As a Swede working in New York, I’m often guilty of using “Swenglish.”

However, in general, I think Scandinavians often use English rather well. But we do mess things up, too. And our American friends will get a good laugh out of it, for sure. Here’s a list of typical Swedish idioms and proverbs — directly translated into English:

Swedish idioms and proverbs translated into English

1. “You just took a crap in the blue cupboard.”

What it means: You really did it this time — and there will be hell to pay, for sure.

2. “Having something land between two chairs.”

What it means: When something gets overlooked because no-one is responsible for it.

3. “There’s a dog buried here.”

What it means: Suspecting that something’s not right.

4. “Make a hen out of a feather.”

What it means: Turning something that shouldn’t be an issue into one.

5. “You look like you sold the butter and then lost the money.”

What it means: When a person looks both sad and a bit guilty at the same time.

6. “Everyone knows the monkey, but the monkey knows no-one.”

What it means: Don’t think you’re popular just because you’re making a clown of yourself.

7. “All ways are good, except for the bad ones.”

What it means: When something succeeds with the use of unconventional methods.

8. “I sense owls in the bog.”

What it means: Something’s not right and if we’re smart, we could probably figure it out1.

9. “He/she must be behind the float.”

What it means: A person that doesn’t come across as very smart.

10. “I will be the one carrying the dog’s head.”

What it means: When someone has to take the blame for something.
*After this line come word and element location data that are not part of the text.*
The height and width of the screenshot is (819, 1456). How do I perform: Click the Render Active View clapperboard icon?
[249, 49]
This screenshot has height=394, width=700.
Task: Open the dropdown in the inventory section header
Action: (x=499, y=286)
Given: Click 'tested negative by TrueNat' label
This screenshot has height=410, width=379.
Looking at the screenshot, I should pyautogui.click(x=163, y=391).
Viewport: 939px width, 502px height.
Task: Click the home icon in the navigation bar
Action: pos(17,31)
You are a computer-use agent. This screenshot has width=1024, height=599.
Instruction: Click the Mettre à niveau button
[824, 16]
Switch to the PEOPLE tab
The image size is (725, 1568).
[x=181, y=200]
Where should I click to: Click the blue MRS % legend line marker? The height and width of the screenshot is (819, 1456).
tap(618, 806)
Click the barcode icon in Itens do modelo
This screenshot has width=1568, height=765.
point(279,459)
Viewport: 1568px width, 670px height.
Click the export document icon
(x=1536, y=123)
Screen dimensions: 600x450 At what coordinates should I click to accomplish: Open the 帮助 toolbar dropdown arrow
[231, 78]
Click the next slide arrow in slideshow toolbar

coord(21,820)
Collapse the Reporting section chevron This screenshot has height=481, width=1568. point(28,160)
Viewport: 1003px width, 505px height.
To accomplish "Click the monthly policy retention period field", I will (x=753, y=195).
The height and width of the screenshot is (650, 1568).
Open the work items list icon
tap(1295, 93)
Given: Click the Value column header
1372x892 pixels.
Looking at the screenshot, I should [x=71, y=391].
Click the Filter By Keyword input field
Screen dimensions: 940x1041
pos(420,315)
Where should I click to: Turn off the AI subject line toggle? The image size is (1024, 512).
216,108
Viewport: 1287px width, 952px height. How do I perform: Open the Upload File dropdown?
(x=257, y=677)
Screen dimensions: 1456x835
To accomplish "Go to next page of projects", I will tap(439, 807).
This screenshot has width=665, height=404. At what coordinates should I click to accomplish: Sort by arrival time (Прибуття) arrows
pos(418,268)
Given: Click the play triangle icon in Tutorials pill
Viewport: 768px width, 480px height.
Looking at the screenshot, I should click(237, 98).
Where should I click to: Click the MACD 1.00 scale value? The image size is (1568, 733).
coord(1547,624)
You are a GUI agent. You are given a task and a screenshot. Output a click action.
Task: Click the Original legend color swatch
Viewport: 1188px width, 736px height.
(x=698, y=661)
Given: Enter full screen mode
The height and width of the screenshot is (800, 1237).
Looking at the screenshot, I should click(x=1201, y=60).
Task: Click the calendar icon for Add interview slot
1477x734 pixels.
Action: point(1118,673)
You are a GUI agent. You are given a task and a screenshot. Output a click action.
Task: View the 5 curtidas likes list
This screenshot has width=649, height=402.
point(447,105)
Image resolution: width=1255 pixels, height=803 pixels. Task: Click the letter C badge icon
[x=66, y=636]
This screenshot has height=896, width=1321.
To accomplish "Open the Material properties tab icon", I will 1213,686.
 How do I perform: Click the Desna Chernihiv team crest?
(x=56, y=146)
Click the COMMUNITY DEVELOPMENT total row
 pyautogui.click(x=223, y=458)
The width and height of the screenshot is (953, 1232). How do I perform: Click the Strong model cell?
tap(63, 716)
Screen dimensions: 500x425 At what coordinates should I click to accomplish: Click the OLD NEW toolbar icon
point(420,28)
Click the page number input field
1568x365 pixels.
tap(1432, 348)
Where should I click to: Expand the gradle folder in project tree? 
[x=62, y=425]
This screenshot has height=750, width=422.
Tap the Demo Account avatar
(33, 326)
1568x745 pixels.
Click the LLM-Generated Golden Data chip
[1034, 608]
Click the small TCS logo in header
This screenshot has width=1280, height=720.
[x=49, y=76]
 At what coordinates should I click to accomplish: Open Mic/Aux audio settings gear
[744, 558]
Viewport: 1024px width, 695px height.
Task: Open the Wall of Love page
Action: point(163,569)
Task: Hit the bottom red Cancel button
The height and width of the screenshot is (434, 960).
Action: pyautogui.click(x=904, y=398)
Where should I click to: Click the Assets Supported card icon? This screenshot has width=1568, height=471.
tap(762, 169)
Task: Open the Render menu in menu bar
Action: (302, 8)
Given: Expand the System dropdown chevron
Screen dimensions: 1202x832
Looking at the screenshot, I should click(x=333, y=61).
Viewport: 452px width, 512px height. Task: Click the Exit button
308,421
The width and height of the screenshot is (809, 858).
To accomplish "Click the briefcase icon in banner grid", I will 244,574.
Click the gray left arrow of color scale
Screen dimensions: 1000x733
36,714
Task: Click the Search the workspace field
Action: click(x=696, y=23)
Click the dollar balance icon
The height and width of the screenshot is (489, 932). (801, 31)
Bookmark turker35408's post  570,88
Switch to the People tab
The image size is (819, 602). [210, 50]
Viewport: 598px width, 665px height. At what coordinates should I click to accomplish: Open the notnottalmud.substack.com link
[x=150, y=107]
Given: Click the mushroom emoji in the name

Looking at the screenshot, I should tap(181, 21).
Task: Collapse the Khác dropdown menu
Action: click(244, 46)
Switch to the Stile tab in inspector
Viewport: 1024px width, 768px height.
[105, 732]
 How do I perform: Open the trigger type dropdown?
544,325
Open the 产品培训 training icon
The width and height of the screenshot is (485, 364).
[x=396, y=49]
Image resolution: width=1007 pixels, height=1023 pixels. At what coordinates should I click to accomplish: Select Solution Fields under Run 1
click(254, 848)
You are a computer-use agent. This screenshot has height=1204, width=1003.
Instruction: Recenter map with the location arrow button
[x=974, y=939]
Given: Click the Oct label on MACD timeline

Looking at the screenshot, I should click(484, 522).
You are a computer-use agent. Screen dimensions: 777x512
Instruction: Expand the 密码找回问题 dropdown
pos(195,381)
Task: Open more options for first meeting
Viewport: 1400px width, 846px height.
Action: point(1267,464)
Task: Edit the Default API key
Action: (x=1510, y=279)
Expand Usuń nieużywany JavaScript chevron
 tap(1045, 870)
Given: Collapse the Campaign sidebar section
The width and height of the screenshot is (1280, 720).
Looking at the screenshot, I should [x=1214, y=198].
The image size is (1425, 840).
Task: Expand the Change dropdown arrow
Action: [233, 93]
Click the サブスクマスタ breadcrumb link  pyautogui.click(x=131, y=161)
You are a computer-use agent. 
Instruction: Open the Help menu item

11. “Take off to the forest!”

What it means: Go to hell!

12. “Pull everything over the same comb.”

What it means: To be generalizing (in a encourages faulty deductions).

13. “Pull one’s nose.”

What it means: Pull one’s leg. I guess we went facial there!

14. “Burning fires for crows.”

What it means: Doing something completely unnecessary.

15. “I will get you for old cheese!”

What it means: Revenge will be mine!

16. “He/she must be born in the vestibule.”

What it means: That person isn’t very smart.

17. “Sliding in on a shrimp sandwich.”

What it means: Sometimes, you don’t really have to struggle.

18. “Like a cat around hot porridge.”

What it means: Being restless and slightly nervous up until the point it becomes annoying for the people around you.

19. “Having an unplucked goose with someone.”

What it means: Having a score to settle with someone.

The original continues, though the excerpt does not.